>>>>
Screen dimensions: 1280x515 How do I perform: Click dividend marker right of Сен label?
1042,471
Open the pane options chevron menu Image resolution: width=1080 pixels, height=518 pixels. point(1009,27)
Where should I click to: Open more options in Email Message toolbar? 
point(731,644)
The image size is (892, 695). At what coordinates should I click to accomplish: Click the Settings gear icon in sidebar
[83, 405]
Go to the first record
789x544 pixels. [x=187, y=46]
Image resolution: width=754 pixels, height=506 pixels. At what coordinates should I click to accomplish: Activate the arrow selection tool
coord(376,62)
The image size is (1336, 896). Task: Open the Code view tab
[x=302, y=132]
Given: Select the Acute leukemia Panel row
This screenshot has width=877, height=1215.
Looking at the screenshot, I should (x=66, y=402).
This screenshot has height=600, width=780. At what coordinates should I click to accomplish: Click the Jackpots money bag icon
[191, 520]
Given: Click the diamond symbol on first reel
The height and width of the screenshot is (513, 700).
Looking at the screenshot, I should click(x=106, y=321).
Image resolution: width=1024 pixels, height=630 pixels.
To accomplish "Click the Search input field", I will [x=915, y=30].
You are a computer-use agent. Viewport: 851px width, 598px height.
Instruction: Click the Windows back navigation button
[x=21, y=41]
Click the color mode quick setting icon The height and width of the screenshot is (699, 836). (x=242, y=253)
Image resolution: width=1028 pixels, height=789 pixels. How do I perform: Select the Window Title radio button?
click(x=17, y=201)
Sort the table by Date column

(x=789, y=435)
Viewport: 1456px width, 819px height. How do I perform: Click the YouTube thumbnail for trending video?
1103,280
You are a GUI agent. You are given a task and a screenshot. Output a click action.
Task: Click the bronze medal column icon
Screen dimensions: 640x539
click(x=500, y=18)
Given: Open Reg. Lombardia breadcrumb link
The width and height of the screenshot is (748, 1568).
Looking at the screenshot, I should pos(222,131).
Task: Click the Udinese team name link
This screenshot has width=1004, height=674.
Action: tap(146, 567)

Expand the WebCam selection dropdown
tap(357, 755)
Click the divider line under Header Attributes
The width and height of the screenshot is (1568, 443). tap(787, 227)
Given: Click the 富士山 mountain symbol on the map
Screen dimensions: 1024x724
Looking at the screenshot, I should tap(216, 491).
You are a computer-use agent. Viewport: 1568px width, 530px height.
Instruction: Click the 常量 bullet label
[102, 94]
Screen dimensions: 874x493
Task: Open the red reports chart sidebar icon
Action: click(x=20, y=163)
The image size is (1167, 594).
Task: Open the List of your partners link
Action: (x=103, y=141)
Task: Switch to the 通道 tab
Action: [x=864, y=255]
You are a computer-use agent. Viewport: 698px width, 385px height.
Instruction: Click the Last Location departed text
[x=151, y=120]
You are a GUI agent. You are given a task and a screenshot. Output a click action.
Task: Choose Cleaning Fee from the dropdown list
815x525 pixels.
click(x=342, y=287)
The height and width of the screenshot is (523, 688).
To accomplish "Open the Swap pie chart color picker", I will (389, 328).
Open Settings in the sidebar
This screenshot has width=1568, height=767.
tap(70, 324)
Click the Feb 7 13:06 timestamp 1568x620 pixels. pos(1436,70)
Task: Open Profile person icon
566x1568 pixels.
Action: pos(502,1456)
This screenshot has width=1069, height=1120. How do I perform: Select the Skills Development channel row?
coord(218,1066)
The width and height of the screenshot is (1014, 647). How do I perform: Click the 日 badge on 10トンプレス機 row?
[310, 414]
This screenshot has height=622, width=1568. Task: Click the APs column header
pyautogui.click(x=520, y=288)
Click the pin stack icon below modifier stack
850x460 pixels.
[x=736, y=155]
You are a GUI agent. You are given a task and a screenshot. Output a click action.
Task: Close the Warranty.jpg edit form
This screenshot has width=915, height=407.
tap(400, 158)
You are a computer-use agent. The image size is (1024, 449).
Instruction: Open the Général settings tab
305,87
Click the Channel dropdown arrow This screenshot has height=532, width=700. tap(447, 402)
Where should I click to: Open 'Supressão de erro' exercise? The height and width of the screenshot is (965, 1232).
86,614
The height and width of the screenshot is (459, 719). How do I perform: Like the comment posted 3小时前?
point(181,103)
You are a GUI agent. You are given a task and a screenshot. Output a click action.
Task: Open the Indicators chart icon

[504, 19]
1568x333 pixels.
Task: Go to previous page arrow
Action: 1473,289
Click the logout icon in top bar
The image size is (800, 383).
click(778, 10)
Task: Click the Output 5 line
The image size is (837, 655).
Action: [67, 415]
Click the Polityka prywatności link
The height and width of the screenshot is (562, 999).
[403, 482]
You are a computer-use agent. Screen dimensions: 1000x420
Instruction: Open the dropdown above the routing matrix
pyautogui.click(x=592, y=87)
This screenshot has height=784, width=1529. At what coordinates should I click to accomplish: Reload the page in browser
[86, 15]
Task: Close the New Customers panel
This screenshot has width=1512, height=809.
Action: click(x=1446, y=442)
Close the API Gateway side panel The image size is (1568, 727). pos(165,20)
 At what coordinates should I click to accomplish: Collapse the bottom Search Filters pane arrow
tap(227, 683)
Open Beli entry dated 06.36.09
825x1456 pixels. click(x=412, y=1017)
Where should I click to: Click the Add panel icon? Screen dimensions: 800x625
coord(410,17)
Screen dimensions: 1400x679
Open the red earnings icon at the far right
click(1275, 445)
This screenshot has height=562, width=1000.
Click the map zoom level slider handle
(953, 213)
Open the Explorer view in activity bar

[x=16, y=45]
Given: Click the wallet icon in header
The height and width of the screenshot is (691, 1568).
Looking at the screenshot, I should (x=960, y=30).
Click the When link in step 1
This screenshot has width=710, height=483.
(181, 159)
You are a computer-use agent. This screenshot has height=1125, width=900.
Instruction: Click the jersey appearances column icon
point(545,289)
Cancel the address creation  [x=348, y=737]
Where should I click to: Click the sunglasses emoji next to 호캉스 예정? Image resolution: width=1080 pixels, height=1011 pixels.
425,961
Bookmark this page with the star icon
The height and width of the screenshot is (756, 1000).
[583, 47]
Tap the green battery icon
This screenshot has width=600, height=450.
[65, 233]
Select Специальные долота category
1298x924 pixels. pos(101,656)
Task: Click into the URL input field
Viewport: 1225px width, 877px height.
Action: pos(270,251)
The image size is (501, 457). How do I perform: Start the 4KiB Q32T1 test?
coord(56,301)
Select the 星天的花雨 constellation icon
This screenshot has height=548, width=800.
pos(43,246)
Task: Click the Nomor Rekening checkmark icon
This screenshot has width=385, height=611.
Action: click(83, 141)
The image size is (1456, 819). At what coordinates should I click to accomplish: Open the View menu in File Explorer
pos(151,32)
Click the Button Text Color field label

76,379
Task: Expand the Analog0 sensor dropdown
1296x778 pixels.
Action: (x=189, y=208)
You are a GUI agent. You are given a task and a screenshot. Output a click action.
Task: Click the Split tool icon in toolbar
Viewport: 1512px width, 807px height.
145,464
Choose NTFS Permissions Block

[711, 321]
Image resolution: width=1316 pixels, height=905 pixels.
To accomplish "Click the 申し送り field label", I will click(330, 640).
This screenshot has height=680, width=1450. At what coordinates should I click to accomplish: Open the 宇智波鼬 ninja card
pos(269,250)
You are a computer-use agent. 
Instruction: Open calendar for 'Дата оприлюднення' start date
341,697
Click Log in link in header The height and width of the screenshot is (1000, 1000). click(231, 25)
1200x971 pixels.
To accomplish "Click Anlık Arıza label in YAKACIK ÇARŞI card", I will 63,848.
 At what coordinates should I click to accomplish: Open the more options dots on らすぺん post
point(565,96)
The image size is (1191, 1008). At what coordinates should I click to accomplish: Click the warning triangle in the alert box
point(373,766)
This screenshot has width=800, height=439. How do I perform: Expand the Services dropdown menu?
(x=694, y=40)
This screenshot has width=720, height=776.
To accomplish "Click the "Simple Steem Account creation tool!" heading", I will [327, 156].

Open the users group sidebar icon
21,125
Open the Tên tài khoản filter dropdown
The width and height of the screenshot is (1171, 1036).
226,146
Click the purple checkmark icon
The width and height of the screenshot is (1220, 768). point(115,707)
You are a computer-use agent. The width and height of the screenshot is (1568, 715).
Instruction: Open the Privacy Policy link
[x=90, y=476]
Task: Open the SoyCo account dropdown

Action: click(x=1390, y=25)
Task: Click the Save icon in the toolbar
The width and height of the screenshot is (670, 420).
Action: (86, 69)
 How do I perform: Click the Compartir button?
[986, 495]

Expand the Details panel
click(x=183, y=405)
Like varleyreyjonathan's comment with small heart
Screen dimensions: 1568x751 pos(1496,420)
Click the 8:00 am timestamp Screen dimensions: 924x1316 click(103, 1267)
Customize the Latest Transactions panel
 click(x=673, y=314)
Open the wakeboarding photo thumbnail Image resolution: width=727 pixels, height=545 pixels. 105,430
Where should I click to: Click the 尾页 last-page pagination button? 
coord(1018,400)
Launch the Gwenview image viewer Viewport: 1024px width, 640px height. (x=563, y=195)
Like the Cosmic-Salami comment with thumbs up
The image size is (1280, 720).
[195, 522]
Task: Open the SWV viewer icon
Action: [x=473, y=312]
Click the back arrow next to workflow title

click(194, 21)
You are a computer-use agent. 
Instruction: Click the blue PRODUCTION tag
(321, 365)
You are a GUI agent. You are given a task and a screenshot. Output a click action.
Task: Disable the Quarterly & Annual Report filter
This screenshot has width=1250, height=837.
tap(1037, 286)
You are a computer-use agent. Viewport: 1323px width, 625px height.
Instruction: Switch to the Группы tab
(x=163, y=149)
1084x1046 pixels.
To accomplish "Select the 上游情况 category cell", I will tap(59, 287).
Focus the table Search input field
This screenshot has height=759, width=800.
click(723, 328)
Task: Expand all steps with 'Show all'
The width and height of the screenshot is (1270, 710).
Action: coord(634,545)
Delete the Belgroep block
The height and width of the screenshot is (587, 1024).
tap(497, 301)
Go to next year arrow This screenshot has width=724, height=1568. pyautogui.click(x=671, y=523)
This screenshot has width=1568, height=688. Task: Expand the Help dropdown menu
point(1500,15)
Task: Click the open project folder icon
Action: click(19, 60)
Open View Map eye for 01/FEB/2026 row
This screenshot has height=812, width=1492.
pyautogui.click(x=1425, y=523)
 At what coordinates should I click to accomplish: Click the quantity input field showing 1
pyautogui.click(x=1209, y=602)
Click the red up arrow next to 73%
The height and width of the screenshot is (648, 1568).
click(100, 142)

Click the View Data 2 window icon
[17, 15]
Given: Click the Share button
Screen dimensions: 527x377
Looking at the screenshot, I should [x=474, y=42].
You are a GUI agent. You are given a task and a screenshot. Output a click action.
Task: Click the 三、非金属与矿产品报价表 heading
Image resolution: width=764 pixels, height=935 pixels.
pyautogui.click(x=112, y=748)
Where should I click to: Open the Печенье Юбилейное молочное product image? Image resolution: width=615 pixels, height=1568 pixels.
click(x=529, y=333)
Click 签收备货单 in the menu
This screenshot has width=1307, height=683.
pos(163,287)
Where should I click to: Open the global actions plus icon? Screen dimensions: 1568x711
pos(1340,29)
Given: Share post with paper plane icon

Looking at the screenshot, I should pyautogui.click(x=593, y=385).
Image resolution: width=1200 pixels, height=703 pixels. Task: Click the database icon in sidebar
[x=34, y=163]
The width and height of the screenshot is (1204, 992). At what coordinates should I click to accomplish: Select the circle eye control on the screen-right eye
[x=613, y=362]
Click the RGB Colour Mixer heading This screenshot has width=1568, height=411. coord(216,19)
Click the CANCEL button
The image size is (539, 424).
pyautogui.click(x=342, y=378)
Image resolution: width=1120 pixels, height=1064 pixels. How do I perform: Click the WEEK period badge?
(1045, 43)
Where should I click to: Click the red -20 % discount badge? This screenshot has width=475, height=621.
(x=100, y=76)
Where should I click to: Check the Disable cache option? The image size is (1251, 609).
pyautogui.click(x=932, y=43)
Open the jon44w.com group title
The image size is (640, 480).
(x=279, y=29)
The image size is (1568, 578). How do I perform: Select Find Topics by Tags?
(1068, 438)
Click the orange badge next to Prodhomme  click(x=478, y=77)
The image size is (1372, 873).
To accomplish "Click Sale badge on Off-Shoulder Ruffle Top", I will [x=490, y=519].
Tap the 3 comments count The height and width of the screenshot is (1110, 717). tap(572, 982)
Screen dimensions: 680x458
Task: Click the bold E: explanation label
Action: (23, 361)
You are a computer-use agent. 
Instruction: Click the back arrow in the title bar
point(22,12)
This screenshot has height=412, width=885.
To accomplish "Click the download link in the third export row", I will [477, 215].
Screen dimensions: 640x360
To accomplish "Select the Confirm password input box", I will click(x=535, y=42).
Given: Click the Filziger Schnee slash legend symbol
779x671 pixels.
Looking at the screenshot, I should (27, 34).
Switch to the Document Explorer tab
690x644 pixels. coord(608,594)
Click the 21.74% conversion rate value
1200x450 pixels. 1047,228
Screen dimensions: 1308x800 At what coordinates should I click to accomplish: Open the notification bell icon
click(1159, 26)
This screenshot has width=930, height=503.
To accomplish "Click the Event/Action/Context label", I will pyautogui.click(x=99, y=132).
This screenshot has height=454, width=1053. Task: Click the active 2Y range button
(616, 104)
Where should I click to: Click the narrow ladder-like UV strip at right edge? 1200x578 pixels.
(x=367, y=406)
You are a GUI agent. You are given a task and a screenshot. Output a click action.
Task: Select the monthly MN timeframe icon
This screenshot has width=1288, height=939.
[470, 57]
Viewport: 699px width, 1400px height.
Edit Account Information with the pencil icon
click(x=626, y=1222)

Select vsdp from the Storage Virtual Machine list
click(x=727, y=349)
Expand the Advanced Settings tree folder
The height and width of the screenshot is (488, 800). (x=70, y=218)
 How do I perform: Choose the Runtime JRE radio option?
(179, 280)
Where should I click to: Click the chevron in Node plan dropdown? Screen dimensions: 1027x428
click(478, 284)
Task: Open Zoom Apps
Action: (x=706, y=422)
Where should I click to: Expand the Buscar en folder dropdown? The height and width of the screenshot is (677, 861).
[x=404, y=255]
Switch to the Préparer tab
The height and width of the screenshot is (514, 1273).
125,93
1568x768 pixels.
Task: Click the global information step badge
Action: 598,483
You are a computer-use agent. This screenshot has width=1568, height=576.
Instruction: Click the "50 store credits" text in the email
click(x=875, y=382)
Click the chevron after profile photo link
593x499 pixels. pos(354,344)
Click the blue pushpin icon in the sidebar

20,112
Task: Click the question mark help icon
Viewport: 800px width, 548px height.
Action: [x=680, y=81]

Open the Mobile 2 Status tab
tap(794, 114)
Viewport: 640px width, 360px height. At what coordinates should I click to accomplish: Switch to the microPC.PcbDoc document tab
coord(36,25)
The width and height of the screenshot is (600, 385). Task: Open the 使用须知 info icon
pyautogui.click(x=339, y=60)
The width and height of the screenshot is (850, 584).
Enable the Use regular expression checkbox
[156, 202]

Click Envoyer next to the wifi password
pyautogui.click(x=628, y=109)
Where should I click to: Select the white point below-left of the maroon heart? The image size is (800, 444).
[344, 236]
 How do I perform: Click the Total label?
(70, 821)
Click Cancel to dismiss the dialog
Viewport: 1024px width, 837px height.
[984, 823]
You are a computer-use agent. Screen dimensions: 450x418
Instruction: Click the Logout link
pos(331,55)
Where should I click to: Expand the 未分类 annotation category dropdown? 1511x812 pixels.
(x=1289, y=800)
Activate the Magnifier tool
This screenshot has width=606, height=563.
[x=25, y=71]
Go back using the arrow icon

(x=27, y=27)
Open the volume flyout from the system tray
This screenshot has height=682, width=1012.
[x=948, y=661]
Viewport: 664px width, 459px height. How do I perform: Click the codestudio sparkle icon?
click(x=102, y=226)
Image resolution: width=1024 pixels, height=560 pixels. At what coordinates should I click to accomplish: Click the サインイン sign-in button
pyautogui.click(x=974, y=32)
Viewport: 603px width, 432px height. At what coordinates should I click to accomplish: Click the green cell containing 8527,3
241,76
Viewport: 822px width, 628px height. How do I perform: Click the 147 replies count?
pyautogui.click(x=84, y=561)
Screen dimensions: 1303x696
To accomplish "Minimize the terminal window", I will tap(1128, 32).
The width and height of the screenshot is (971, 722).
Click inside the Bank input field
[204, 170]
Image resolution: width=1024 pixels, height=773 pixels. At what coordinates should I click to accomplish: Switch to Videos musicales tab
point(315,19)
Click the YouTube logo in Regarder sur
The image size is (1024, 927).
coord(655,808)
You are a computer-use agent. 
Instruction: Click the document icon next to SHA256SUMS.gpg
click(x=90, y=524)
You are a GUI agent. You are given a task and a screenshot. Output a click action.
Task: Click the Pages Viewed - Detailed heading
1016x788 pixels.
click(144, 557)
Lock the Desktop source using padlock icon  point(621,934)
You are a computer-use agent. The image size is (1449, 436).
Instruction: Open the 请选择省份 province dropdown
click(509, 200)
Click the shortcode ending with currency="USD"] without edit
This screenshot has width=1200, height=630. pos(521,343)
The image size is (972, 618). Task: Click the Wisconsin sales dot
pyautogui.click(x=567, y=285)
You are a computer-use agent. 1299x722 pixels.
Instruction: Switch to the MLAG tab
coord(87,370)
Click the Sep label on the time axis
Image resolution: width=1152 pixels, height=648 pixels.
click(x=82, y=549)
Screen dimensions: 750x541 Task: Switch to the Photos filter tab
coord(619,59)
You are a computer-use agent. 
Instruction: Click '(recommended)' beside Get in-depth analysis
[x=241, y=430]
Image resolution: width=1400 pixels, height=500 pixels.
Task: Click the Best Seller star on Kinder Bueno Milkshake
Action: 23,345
<<<<
**Problem requirements:** Take each line above that holds the string "timestamp" and copy it.

**Exercise output:**
Click the Feb 7 13:06 timestamp 1568x620 pixels. pos(1436,70)
Click the 8:00 am timestamp Screen dimensions: 924x1316 click(103, 1267)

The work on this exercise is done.